Therefore, the second embodiment is advantageous in that the
sterile water can have the pH value thereof stabilized by the
hydrochloric acid included therein.
THIRD EMBODIMENT (FIG. 4)
[0077] The third embodiment is also a variant of the second
embodiment. In the second embodiment, the addition unit 10 for
addition of the sodium hypochlorite water solution and the
additional addition unit 52 for addition of acid are disposed in
series with each other. However, the addition units 10 and 52 may
be disposed in parallel with each other as in the third embodiment
as shown in FIG. 4. That is, the sodium hypochlorite water solution
and dilute hydrochloric acid may be added separately, then they be
mixed together to make auxiliary pH adjustment of the sodium
hypochlorite water solution, and the sodium hypochlorite water
solution thus subjected to the auxiliary pH adjustment be supplied
to the pressure vessel 13.
FOURTH EMBODIMENT (FIG. 5)
[0078] The fourth embodiment is also a variant of the third
embodiment. In the third embodiment, the sodium hypochlorite water
solution is subjected to the auxiliary pH adjustment before
supplied to the pressure vessel 13. However, hydrochloric acid
having been diluted to a predetermined concentration may be
supplied directly to the pressure vessel 13 along a different route
55 as in the fourth embodiment. The hydrochloric acid may be
supplied to the liquid-phase region in the pressure vessel 13.

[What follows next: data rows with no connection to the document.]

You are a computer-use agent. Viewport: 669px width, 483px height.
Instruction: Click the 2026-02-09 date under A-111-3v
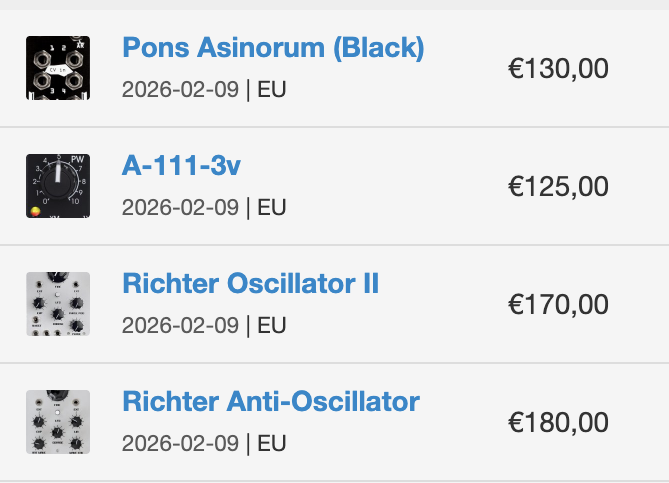coord(180,207)
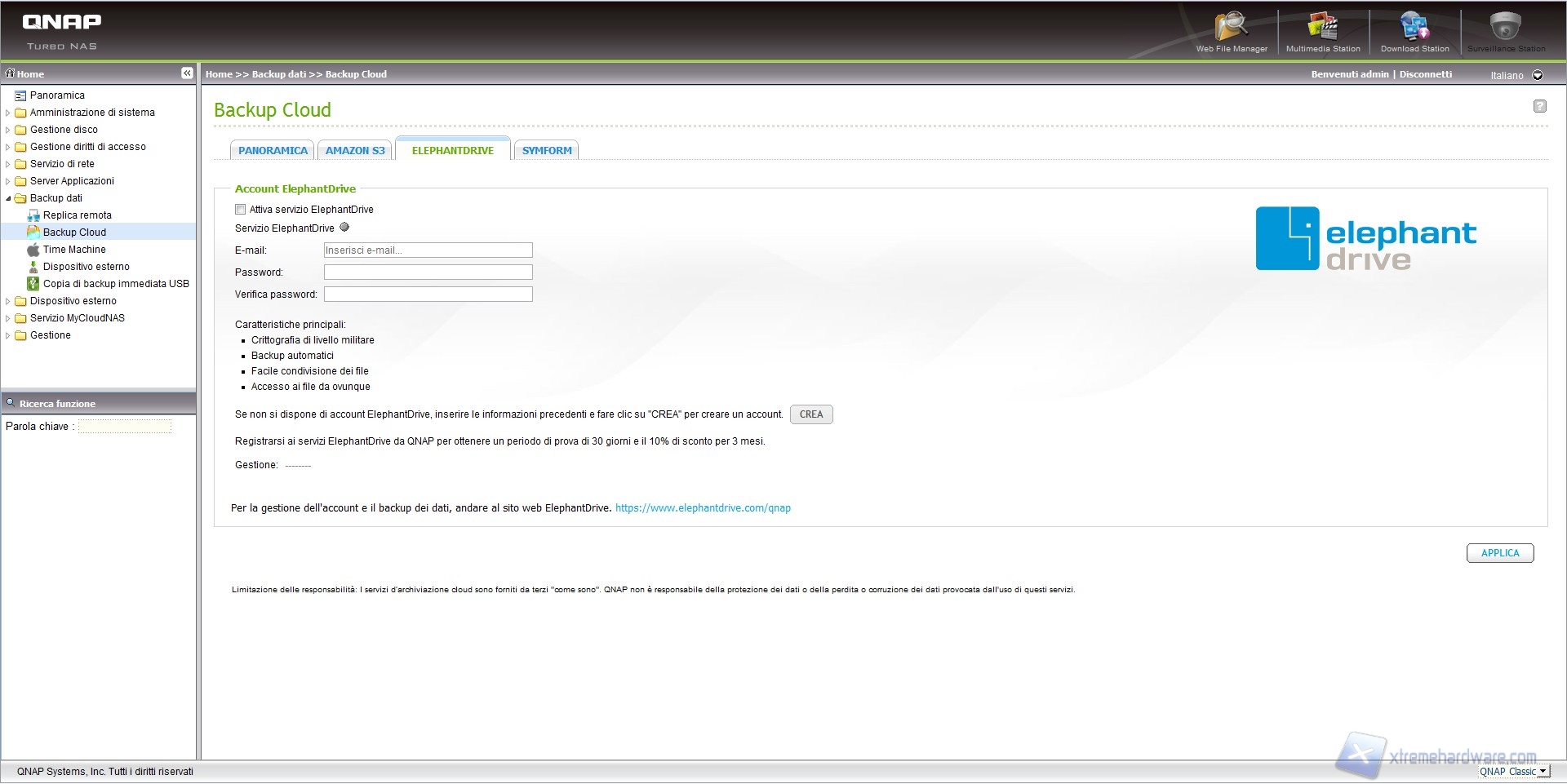Click the Time Machine apple icon

click(x=33, y=250)
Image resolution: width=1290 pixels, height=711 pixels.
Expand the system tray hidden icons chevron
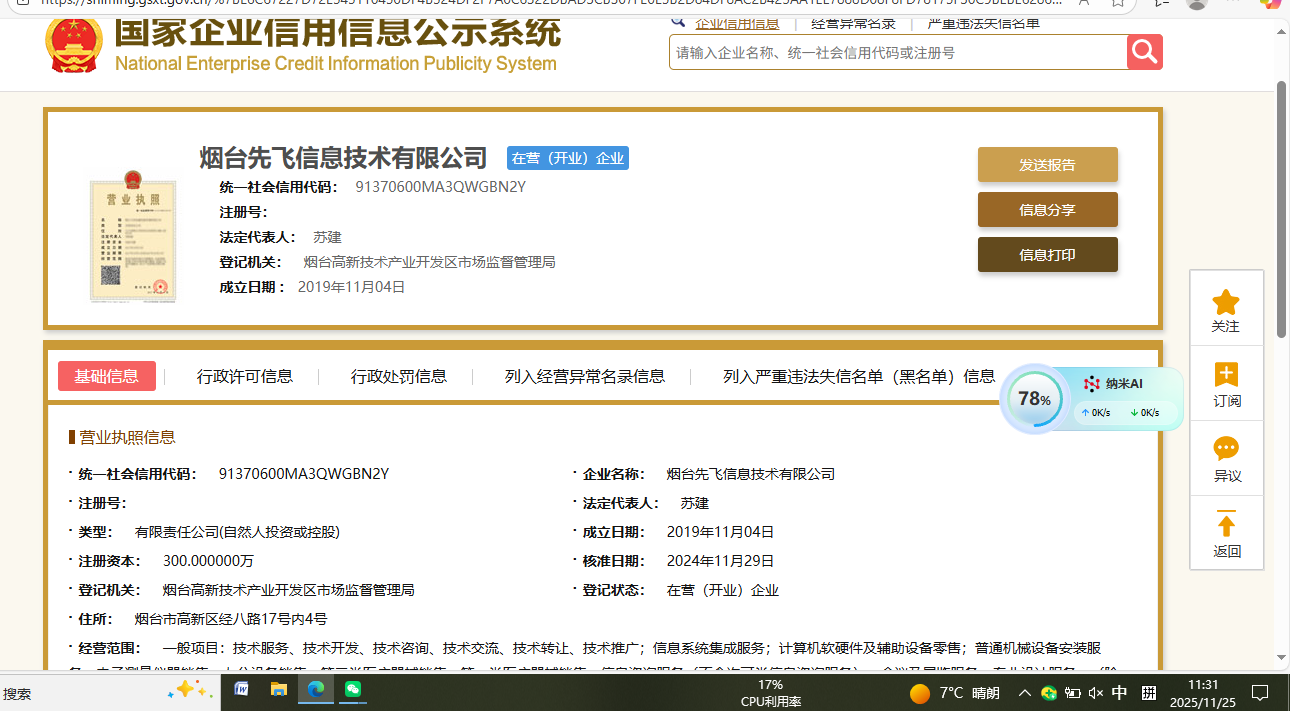[1025, 693]
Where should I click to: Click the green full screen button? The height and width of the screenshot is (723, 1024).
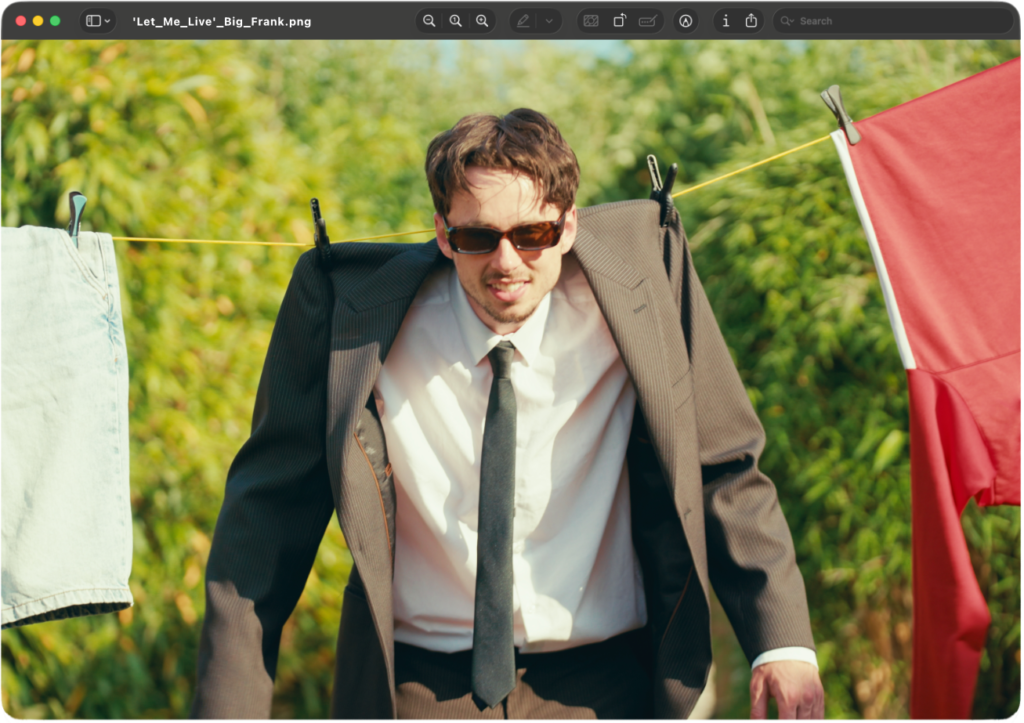55,21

Preferably, the hydrochloric acid is atomized by sprinkling or
spraying it to an upper portion of the pressure vessel 13. Most
preferably, the hydrochloric acid is sprinkled or sprayed to get
into collision with particles of the sodium hypochlorite water
solution sprinkled or sprayed in the pressure vessel 13 and the
sodium hypochlorite water solution and dilute hydrochloric acid be
mixed together in the gas-phase region in the pressure vessel 13,
to thereby produce the sterile water in the pressure vessel 13
filled with the carbon dioxide while making the auxiliary pH
adjustment of the sodium hypochlorite water solution.

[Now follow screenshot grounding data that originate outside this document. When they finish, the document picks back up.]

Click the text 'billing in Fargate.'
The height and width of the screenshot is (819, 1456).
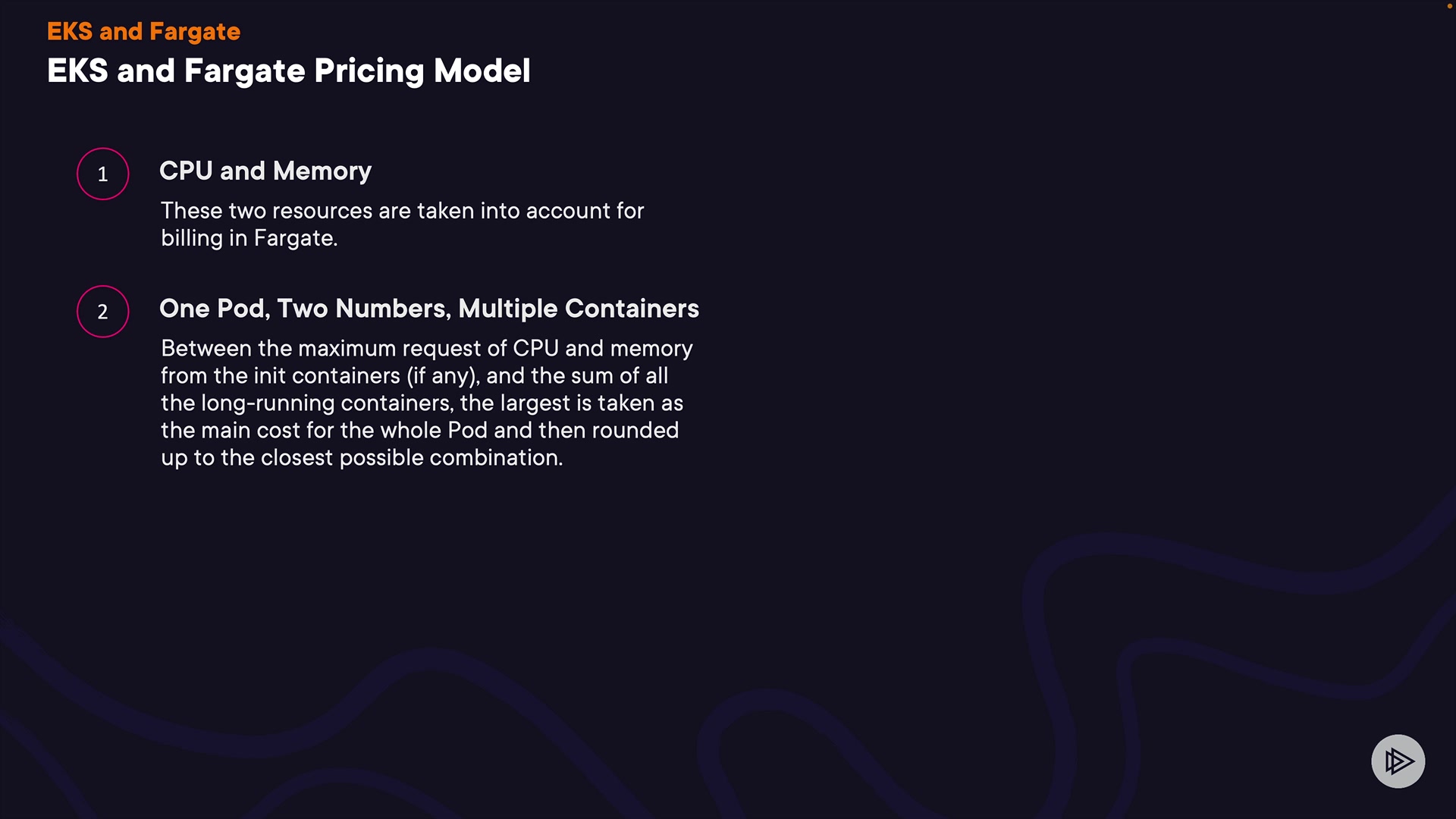coord(249,237)
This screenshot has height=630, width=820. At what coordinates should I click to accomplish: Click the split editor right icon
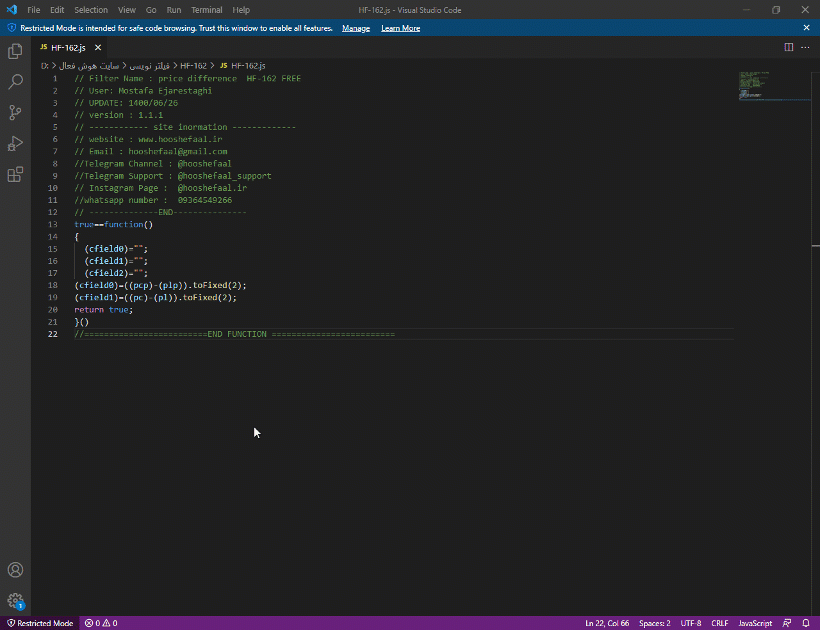click(788, 47)
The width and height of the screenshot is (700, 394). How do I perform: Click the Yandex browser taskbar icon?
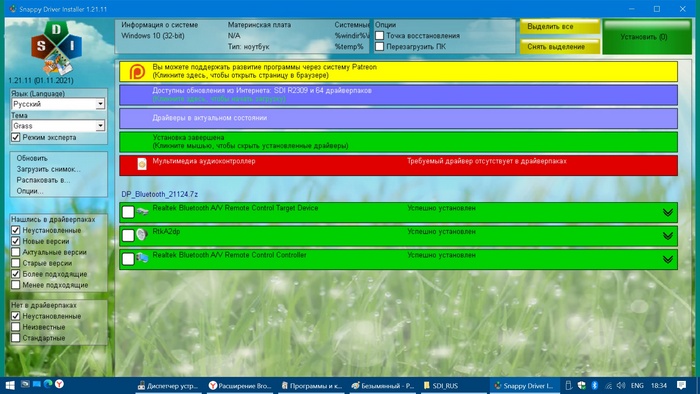[x=59, y=384]

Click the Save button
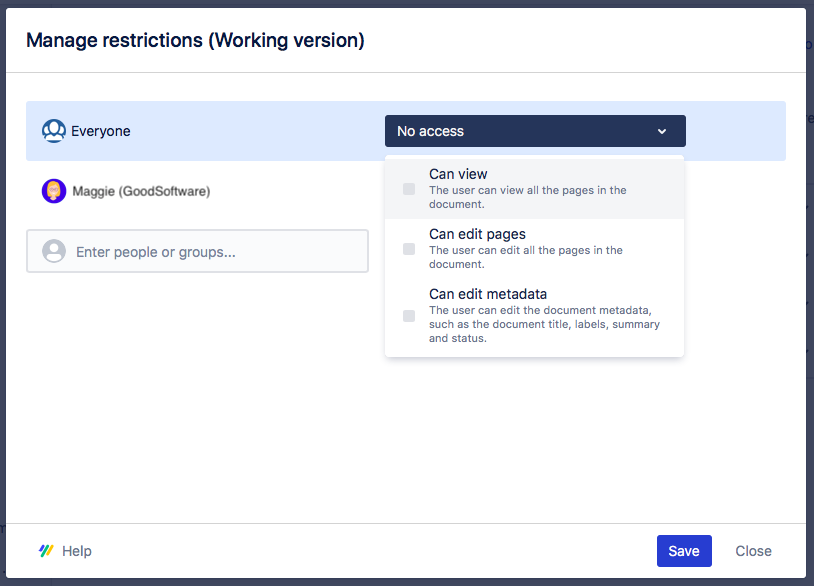[x=684, y=551]
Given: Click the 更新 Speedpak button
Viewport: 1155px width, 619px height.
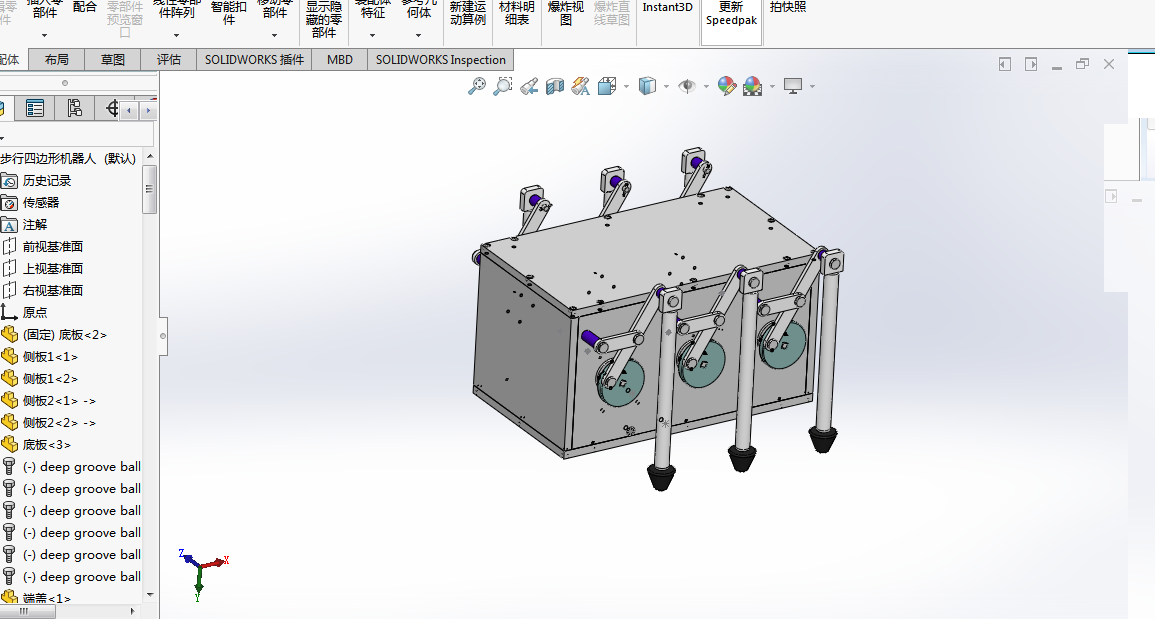Looking at the screenshot, I should [x=731, y=14].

FIRTH EMBODIMENT (FIGS. 6 and 7)
[0079] The aforementioned first and other embodiments use the
material tank 7 (see FIG. 1 etc.) in which the sodium hypochlorite
water solution is filled. Instead, the fifth embodiment can prepare
the sodium hypochlorite water solution in the apparatus to supply
the new-made solution to the pressure vessel 13. The reference
numeral 60 in FIGS. 6 and 7 indicates a sodium hypochlorite water
solution preparation unit.
[0080] The sodium hypochlorite water solution preparation unit 60
shown in FIG. 6 includes an electrolytic bath 61 having no
membrane. On the other hand, the sodium hypochlorite water solution
preparation unit 60 shown in FIG. 7 includes an electrolytic bath
63 having a membrane 62 provided therein.
[0081] The reference numeral 65 in FIGS. 6 and 7 indicates a sodium
chloride water solution tank, 66 a pump, and 67 a branch pipe of
the raw water supply pipe 1. The sodium chloride water solution
drawn up by the pump 66 from the sodium chloride water solution
tank 65 is mixed with raw water in an addition unit 68 for dilution
to a predetermined concentration, and then the resultant mixture is
supplied to the electrolytic baths 61 and 63.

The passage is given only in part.